The series of DALL-E models developed by the research company OpenAI — and the free-to-use imitator it inspired, DALL-E mini — have pushed this concept into the public eye. These models generate an image from any written prompt and have set the internet alight with their uncanny ability to construct images of, for instance, Garfield inserted into episodes of Seinfeld.

You might think that astronomers would be wary of any kind of fake imagery, but in recent years, researchers have turned to generative models in order to create galactic forgeries. A paper published Jan. 28 in Monthly Notices of the Royal Astronomical Society describes using the method to produce incredibly detailed images of fake galaxies, which can be used to test predictions from enormous simulations of the universe. They can also help develop and refine the data processing pipelines for next-generation surveys.

Some of these algorithms are so good that even professional astronomers can struggle to distinguish between the real and the fake. Take this recent entry into NASA’s Astronomy Picture of the Day webpage, which features dozens of synthetically generated images of objects in the night sky — and just one real image.

Searching for serendipity

AI is also primed to make discoveries that we cannot predict. There’s a long history of discoveries in astronomy that happened because someone was in the right place, at the right time. Uranus was discovered by chance when William Herschel was scanning the night sky for faint stars, Vesto Slipher measured the speed of spiral arms in what he thought were protoplanetary disks — eventually leading to the discovery of the expanding universe — and Jocelyn Bell Burnell’s famous detection of pulsars happened while she was analyzing measurements of quasars.

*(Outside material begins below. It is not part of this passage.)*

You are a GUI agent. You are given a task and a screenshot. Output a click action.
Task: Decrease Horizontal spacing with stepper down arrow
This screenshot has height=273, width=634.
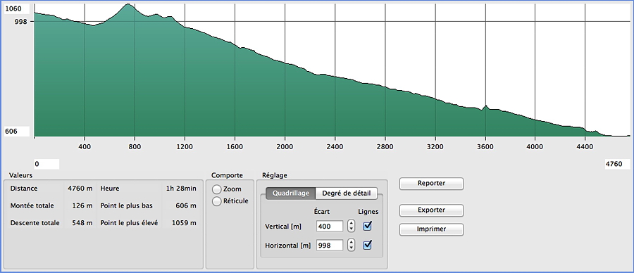(352, 248)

Perhaps soon, an AI could join these ranks of serendipitous discoverers though a field of techniques called anomaly detection. These algorithms are specifically trained to sift through mountains of images, light curves, and spectra, looking for the samples that don’t look like anything we’ve seen before. In the next generation of astronomy, with its petabytes of raw data from observatories like the Rubin and JWST, we can’t possibly imagine what these algorithms might find.